• _Written request_
In the piece on Granville's new intermediate school, can you condense the paragraph beginning "Granville implemented a house system" into a single sentence that keeps its main facts?
++++ Page extract ++++
The Journey Begins: A Vision for Something Different 🚀

Imagine stepping into a brand new school where belonging comes first, inquiry drives learning, and every student has the opportunity to engage with meaningful projects. This isn’t just an educational daydream—it’s exactly what Kyle Anderson and his colleagues have created in Granville, Michigan.

As the coordinator and teacher of the third and fourth-grade IMAGE program serving academically talented learners, Kyle shared his inspiring journey on the PBL Simplified for Teachers podcast. His story of launching a new intermediate school offers valuable insights for educators everywhere who are looking to transform their teaching practice.

 

Planning with Purpose: The 18-Month Runway

One of the most compelling aspects of Granville’s new intermediate school launch was the intentionality behind it. This wasn’t a hasty transition from one model to another. As Kyle explains:

“The principal of our school actually started that work about a year and a half before we opened… It was all done with incredible foresight and purpose.”

This extended planning period allowed the team to:

  • Build a cohesive staff culture before moving into the building
  • Develop curriculum with PBL and content integration from the ground up
  • Create systems that support both academic excellence and student belonging
  • Train teachers in PBL methodology and best practices and team synergies

The lesson here? Change process takes time. When implementing PBL or launching something new, investing in thoughtful planning pays enormous dividends.

 

Creating Belonging: The Foundation for Learning

When asked about his top recommendation for launching a new school, Kyle didn’t hesitate: focus on belonging.

“When you launch a new school, it’s always by default going to bring kids from a familiar environment to one that’s new,” Kyle notes. “So I think that a focus and emphasis on belonging is so vital.”

Granville implemented a house system inspired by the Ron Clark Academy, where every student and staff members belong to themed houses (Kyle sports his red Amistad “House of Friendship” colors during the podcast interview). These intentional structures create immediate connection points and a sense of identity within the larger school community.

The second crucial element? Fun! Kyle emphasizes that making the new school environment exciting helps everyone—students, parents, and staff—through the transition from the familiar to the new.

 

WIN Time: Making PBL Accessible to All Students

Perhaps the most innovative aspect of Granville’s approach is their “What I Need” (WIN) time structure. This brilliantly designed system allows for:

  • Targeted 30-minute intervention blocks
  • PBL experiences for students who previously couldn’t access enrichment
  • Collaboration between specialist teachers and classroom teachers
  • Regular six-week cycles with culminating experiences

Before implementing WIN time, Kyle’s enrichment program could only serve a limited number of academically talented students through a traditional pull-out model. Now, they’re reaching hundreds more students with engaging PBL experiences.

As Kyle shares: “There are so many kids who I saw either as second graders or third graders who were just short of that qualification mark who are now part of these win time groups where we’re doing PBL and PBL-adjacent work…and just like we suspected they would, they’re thriving.”
++++ Data provided ++++
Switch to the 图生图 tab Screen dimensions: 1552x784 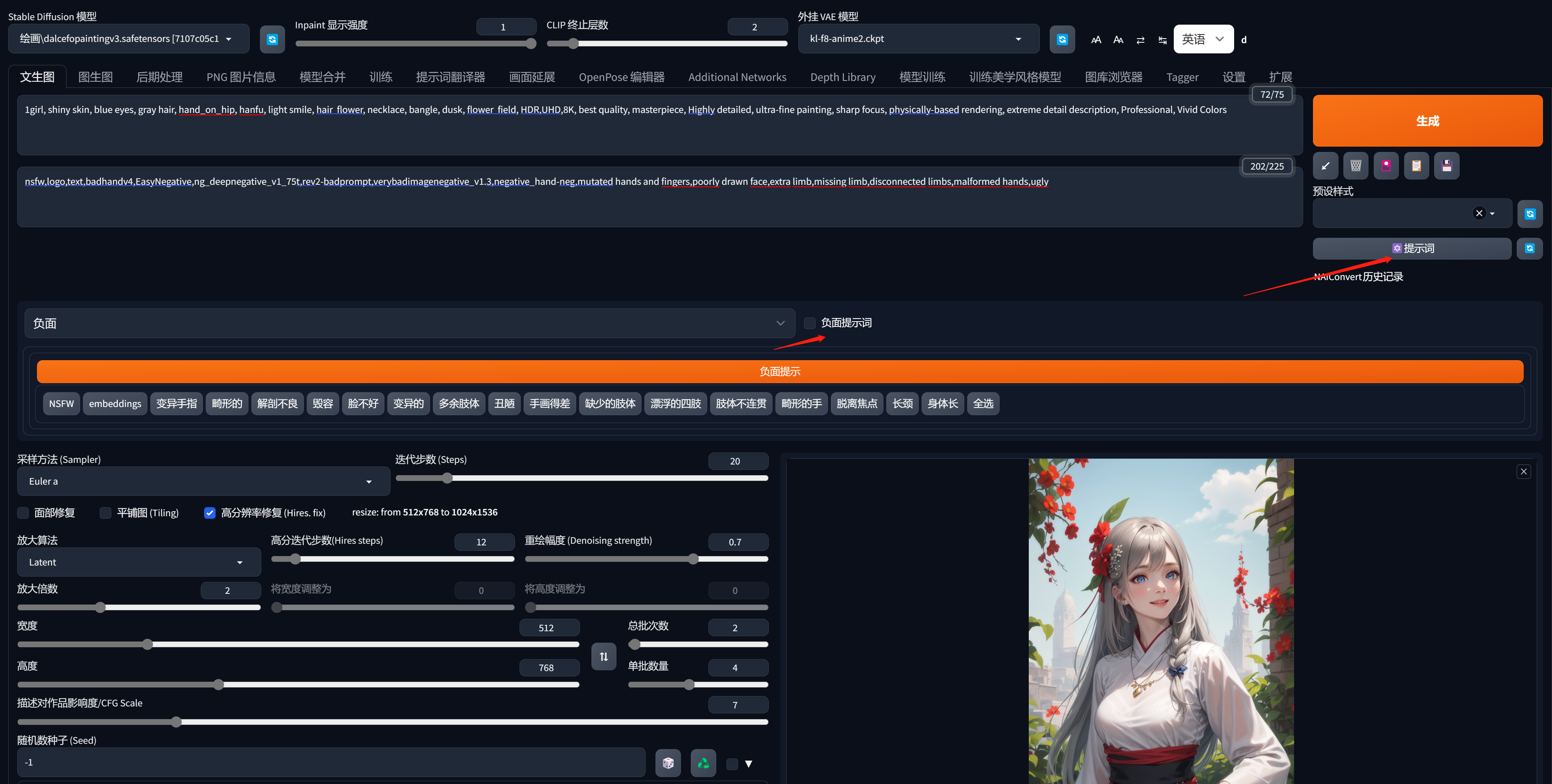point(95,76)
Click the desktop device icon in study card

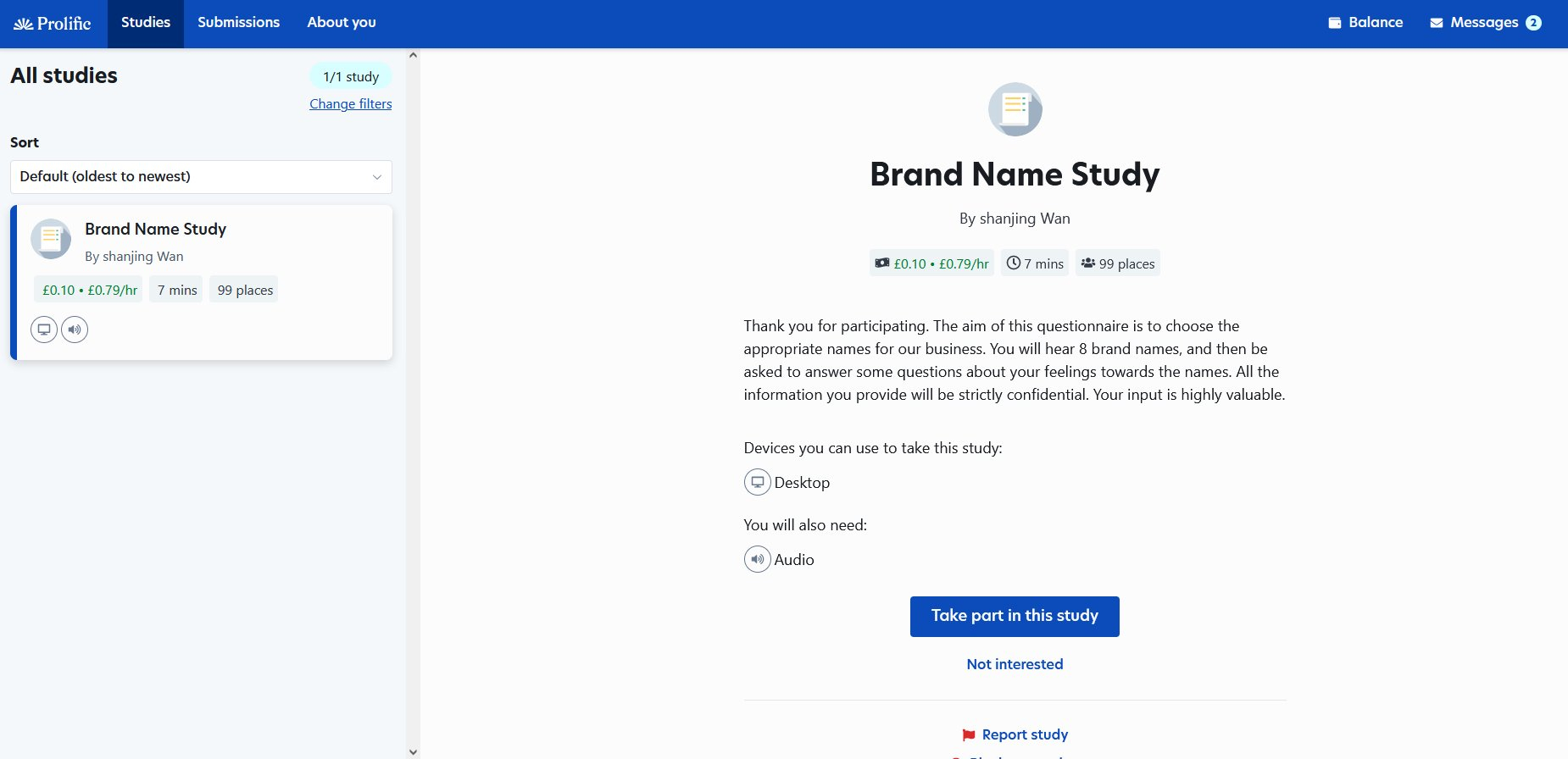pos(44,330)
++++
• _Answer below_
Inspired by the Ron Clark Academy, Granville placed every student and staff member in a themed house (Kyle wore his red Amistad "House of Friendship" colors during the podcast interview), a structure that gives everyone immediate connection points and a sense of identity within the school community.